There are two key differences — who the stock can be issued to and the tax treatment. Qualified stock options, also known as incentive stock options , can only be granted to employees. Non-qualified stock options can be granted to employees, directors, contractors and others.

This gives you greater flexibility to recognize the contributions of non-employees. Qualified stock options may also qualify for special tax treatment.

If eligibility and holding period requirements are met, the bargain element is taxed as a capital gain to the employee. For non-qualified stock options, the bargain element is treated as ordinary income to the employee.

Issue stock options to individuals who aren't eligible for qualified stock options. You may want to consider avoiding non-qualified stock options in the following situations. As a total substitute for cash compensation. Inadequate cash salaries may hinder your recruiting. To preserve equity for future financing, to bring in other key employees, or to leave yourself with an adequate share of the company. Employees can do the following:. Exercise and immediately sell. Exercise, hold for longer than one year, then sell.
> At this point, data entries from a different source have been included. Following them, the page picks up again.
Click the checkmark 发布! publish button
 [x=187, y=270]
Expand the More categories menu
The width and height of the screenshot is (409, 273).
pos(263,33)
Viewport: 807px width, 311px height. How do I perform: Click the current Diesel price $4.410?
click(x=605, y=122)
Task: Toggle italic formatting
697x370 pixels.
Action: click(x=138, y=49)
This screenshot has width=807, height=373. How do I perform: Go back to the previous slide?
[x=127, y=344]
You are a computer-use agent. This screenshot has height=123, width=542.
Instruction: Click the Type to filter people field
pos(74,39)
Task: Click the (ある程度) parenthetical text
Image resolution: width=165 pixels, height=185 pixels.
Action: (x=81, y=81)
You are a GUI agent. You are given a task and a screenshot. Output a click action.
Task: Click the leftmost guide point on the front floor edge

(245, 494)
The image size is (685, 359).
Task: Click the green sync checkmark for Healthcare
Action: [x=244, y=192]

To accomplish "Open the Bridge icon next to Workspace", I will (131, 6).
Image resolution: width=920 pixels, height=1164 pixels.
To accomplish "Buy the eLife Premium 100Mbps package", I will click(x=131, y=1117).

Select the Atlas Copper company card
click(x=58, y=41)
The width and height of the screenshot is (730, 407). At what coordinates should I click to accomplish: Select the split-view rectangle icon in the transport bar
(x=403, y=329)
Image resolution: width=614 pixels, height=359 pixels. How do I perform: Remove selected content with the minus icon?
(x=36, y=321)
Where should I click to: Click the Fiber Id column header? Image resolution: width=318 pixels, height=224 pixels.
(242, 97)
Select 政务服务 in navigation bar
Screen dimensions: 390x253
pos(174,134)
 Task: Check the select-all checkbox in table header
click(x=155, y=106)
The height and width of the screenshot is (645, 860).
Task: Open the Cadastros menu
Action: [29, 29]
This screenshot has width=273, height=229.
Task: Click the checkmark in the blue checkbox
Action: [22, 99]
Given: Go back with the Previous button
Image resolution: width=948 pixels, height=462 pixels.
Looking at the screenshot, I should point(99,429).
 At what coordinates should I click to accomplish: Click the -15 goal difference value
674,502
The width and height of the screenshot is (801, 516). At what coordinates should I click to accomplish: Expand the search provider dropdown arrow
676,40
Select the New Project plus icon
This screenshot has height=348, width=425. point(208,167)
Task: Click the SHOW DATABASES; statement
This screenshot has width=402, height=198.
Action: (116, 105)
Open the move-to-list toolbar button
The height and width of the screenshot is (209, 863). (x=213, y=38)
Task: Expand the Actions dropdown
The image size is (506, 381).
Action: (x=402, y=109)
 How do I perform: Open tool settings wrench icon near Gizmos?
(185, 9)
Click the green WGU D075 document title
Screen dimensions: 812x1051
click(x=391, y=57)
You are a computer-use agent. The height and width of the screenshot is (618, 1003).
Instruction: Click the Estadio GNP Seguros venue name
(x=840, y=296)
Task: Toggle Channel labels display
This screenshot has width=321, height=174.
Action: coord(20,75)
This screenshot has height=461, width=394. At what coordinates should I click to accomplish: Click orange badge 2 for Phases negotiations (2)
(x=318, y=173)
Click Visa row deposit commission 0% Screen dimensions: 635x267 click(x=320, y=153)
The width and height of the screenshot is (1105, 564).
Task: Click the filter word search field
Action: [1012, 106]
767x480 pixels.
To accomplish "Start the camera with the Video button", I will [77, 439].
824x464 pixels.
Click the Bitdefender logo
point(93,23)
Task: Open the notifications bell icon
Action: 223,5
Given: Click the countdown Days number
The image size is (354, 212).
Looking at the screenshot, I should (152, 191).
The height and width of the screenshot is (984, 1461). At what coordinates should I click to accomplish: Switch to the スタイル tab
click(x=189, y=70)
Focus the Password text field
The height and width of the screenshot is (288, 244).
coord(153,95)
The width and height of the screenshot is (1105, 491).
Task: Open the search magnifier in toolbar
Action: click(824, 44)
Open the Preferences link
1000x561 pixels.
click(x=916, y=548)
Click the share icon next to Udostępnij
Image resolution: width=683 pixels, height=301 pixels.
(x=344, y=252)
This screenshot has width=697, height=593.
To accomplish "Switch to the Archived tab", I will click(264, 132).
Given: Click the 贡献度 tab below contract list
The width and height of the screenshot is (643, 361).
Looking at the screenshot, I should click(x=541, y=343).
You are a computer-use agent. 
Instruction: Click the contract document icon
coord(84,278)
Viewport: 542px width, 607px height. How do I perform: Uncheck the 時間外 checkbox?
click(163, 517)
Exercise, hold for less than one year, then sell. Assume the same facts as above except the stock is held for less than one year. They pay no money, receive nothing and have no tax consequences. Employees can exercise their option even if the value has fallen below the exercise price.

This may happen if they are near the expiration date but believe the value will increase in the long-term. They must still pay the full exercise price to exercise the option, but will not be taxed on exercise because the bargain element is negative. If you set the exercise price below the fair market value on the grant date, employees must immediately pay tax on this amount. The amount of the bargain element that the employee reports as ordinary income is generally deductible as a compensation expense.

Withholding is required only for employees and, in some cases, former employees. Note that if you aren't an employee you'll generally have to pay self-employment tax on any amount that's treated as compensation for services.

In general, withholding is required in situations where an employee is required to report compensation income:. There's an exception to this general rule. If you make a disqualifying disposition of stock acquired by exercising an incentive stock option, or you have to report compensation income from disposition of stock you acquired under an employee stock purchase plan, the IRS does not require withholding. The special problem in withholding on compensation paid in stock is that you aren't receiving any cash.

Naturally the IRS insists that the withholding be provided in cash. How can you provide cash withholding when you didn't receive any cash? Some companies help with this problem by providing some form of cash compensation that goes along with the stock compensation. This may take the form of a stock appreciation right or cash bonus plan. Note, however, if the company covers your withholding, the amount they pay for that purpose is additional income to you.

Among tax pros, this is called grossing up the payment. Most companies expect you to cover the withholding.

Frequently Asked Questions

If the option was granted in the context of employment, then you have to withhold income and employment tax withholding, even if the optionee is no longer an employee at the time of exercise. The character of the payment is wages. Do you know the tax implications of your non-qualified stock options? For general information, request Michael Gray’s special report, “Non-Qualified Stock Options – Executive Tax and Financial Planning Strategies”.For answers to specific questions, bookmark this page and read the list below for questions Michael Gray has already answered. Non-qualified stock options can be granted to employees, directors, contractors and others. This gives you greater flexibility to recognize the contributions of non-employees. Qualified stock options may also qualify for special tax treatment.